- Extracted text

-------

John: This conversation takes place in Craig’s flat and is between Craig and Lucy.
Kellie: They’re close friends so it will be an informal conversation.
John: Let’s listen to the conversation!
DIALOGUE
Lucy: Thanks for helping me out with this. I need a fresh pair of eyes as I’ve been staring at it for too long.
Craig: No problem! I’m willing to help you with your job applications as long as you keep bringing me lager.
Lucy: Thanks for the support. I think my CV is finished; I’ve listed my education and employment history and have included a couple of references, but the questions on the application are giving me a headache. Question one is “what do you consider to be your biggest weaknesses?” How do I answer that? I want to answer honestly, but not with a weakness that’ll make them throw my application straight into the bin.
Craig: You have to be sneaky and answer with something like “I push myself too hard and get frustrated when I don’t achieve my usual high standards.”
Lucy: Oh, that’s good! I hope the person in HR who sifts the
applications likes that.
Craig: Or, you could say “apprentice mechanics that chat me up in pubs.” Been on that date yet?
Lucy: (sarcastically) Ha, ha. You’re too funny for your own good, you know that? And no, no date yet. We’ve texted a few times and have a date arranged for Saturday.
Craig: Good luck! Having a mechanic around to do free repairs might be handy!
POST CONVERSATION BANTER
Kellie: Now that Lucy has graduated, she’s applying for jobs.
John: That’s right. Applying for jobs can be a tricky process, especially when it comes to writing a CV.
Kellie: What exactly is a CV?
John: It’s a short, only one or two pages, summary of your experience and who you are. The job you’re applying to may have its own application form but they’ll usually want you to send in your CV too.
Kellie: What does CV stand for?
John: It stands for curriculum vitae, but everyone calls it a CV because it’s easier! In other English speaking countries it’s usually called a resume. Writing a good CV that will stand out from everyone else’s is tricky. They all follow the same basic pattern as you have to include your previous jobs, education and skills.
Kellie: How do you make it stand out from the crowd?
John: You have to sell yourself in your CV and convince the employer that they should employ you, so always change your CV so that it fits the job you’re applying to. If the job involves working with people, highlight any jobs or activities that have involved working with people.
Kellie: So a summer spent working on a farm with only animals for company would not be a good thing to highlight in this case!
John: I wouldn’t think so, no! Try writing about how you worked closely with another farmer instead!
Kellie: Okay, let’s move onto this lesson’s vocab.

-------

- Stored data

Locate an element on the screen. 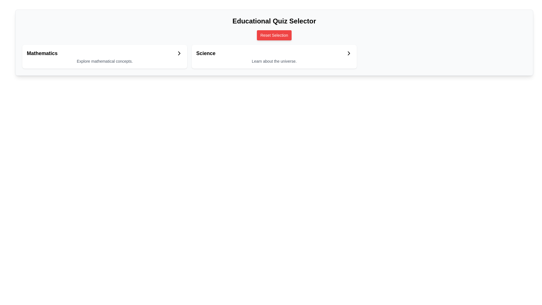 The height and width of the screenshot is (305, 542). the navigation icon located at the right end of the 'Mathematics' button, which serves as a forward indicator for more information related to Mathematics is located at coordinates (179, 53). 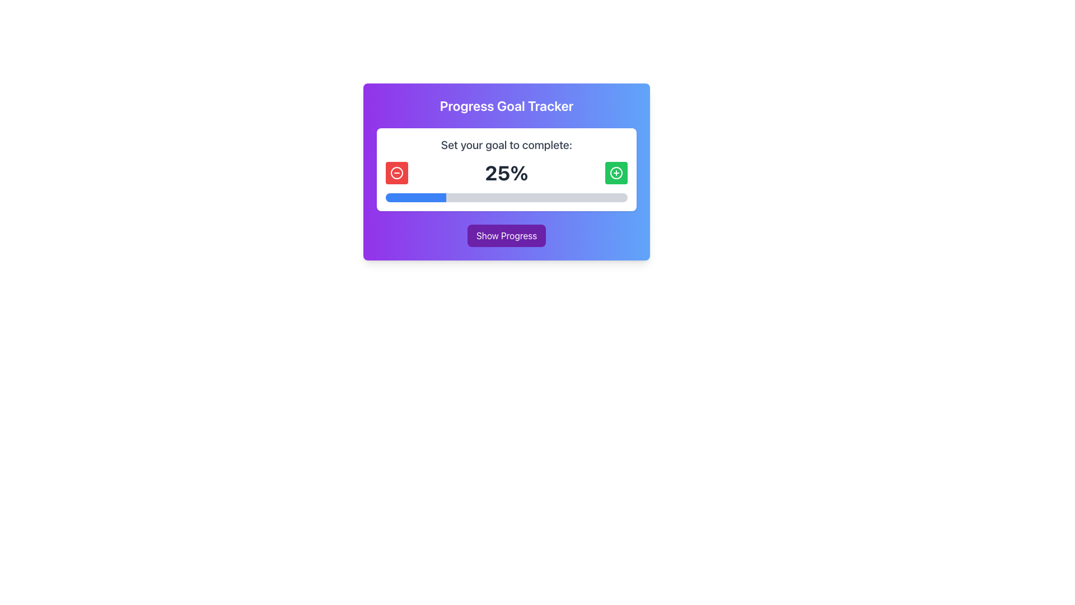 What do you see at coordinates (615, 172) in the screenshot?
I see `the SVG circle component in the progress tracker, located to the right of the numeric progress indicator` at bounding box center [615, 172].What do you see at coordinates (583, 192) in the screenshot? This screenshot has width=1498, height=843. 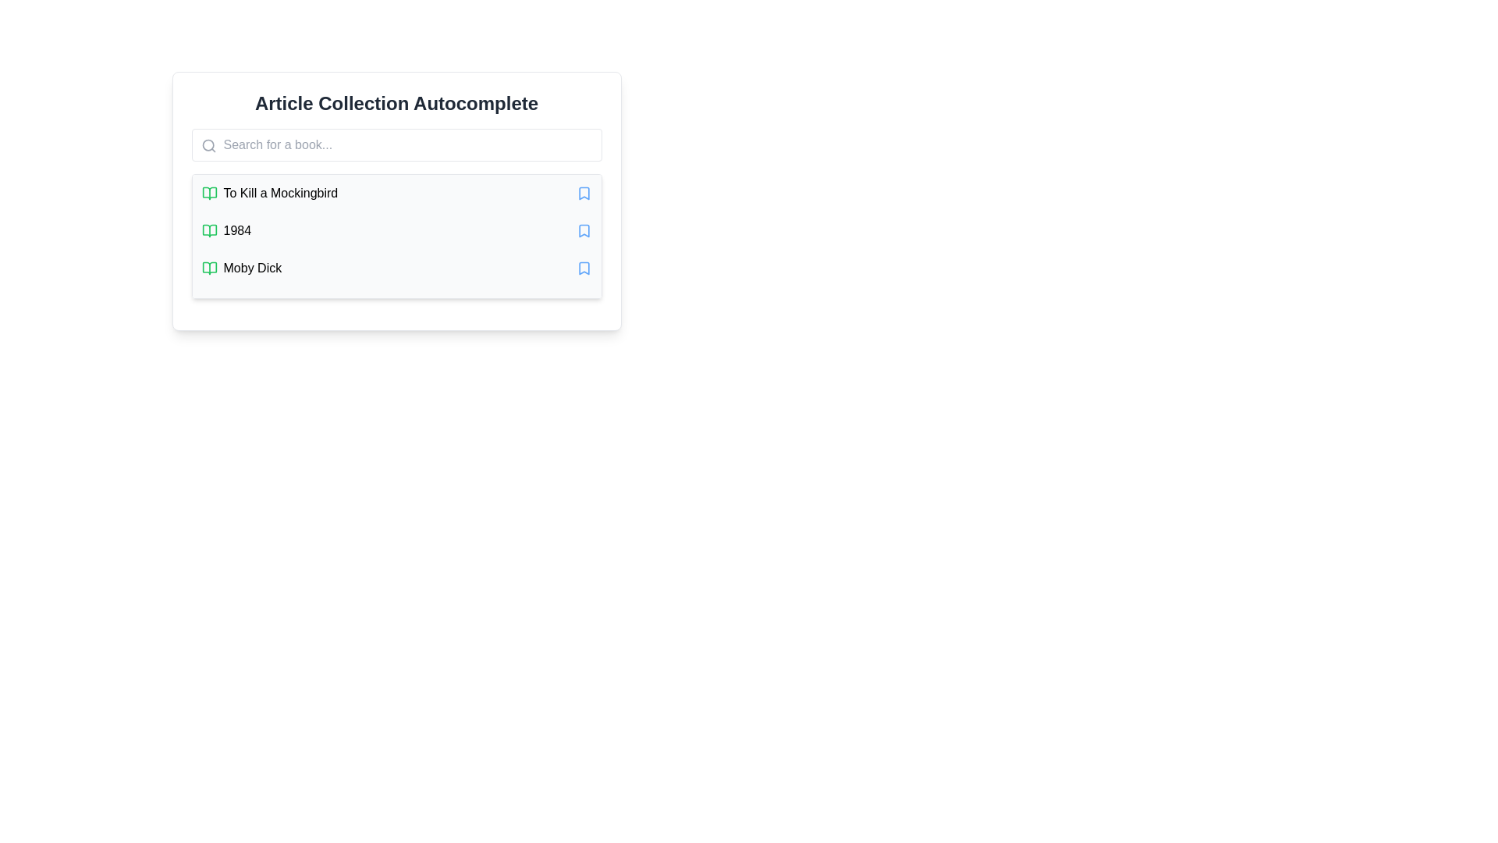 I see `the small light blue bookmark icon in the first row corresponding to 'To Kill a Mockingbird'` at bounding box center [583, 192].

-------

- Given exercise A
In the conversation about job applications, what does John say CV stands for?
- Given exercise B
Write the next part of the conversation about job applications, picking up after its final line.
The listing has nothing to do with the conversation about job applications.

- Written reply A
Curriculum vitae.

- Written reply B
VOCAB LIST
John: Let's take a look at the vocabulary for this lesson. The first word we shall see is:
Kellie: application [natural native speed]
John: a written or spoken request for a job, often short for application form
Kellie: application [slowly - broken down by syllable] application [natural native speed]
John: Next
Kellie: CV [natural native speed]
John: an acronym of curriculum vitae – a short description of a person’s employment history and education that is submitted when applying for a job
Kellie: CV [slowly - broken down by syllable] CV [natural native speed]
John: Next
Kellie: employment history [natural native speed]
John: a person’s past employment
Kellie: employment history [slowly - broken down by syllable] employment history [natural native speed]
John: Next
Kellie: weakness [natural native speed]
John: a flaw, an aspect of a person’s personality that is not strong
Kellie: weakness [slowly - broken down by syllable] weakness [natural native speed]
John: Next
Kellie: bin [natural native speed]
John: a place to throw away rubbish or garbage
Kellie: bin [slowly - broken down by syllable] bin [natural native speed]
John: Next
Kellie: sneaky [natural native speed]
John: to be deceitful and not tell the truth
Kellie: sneaky [slowly - broken down by syllable] sneaky [natural native speed]
John: Next
Kellie: high standards [natural native speed]
John: expecting a high level of performance or quality
Kellie: high standards [slowly - broken down by syllable] high standards [natural native speed]
John: Next
Kellie: HR [natural native speed]
John: an acronym of human resources, the department in a company that deals with employees
Kellie: HR [slowly - broken down by syllable] HR [natural native speed]
John: Next
Kellie: to sift [natural native speed]
John: to sort through information
Kellie: to sift [slowly - broken down by syllable] to sift [natural native speed]
John: Next
Kellie: to text [natural native speed]
John: to send an SMS message (not an email) via a mobile phone
Kellie: to text [slowly - broken down by syllable] to text [natural native speed]
VOCAB AND PHRASE USAGE
Kellie: Craig told Lucy that she should be sneaky when completing her application. So, what does the adjective “sneaky” mean?
John: It means to be deceptive, cunning and sly. For example, imagine there’s a box of cakes in the studio but there’s only one left and we both want it. If you distracted me somehow so that you could take the cake without me noticing, that would be sneaky.
Kellie: I would never do that! I have a friend who, whenever, it’s his turn to buy a drink, always manages to go home and avoid it. Would that be sneaky, too?
John: Yeah, it would. Usually there’s an advantage over other people to be gained when being sneaky. Big businesses sometime use underhand and sneaky tactics to beat their competitors. Finding out another company’s bid for a contract and then purposely undercutting them would be sneaky.
Kellie: Okay, I think I got it. We also have the phrase “high standards”.
John: “High standards” are individual and dependent on the person or organisation you’re talking about. It’s the level of performance expected and is usually set quite high. Falling short and not achieving those “high standards” is seen as failing.
Kellie: You said that an organisation can have “high standards” too.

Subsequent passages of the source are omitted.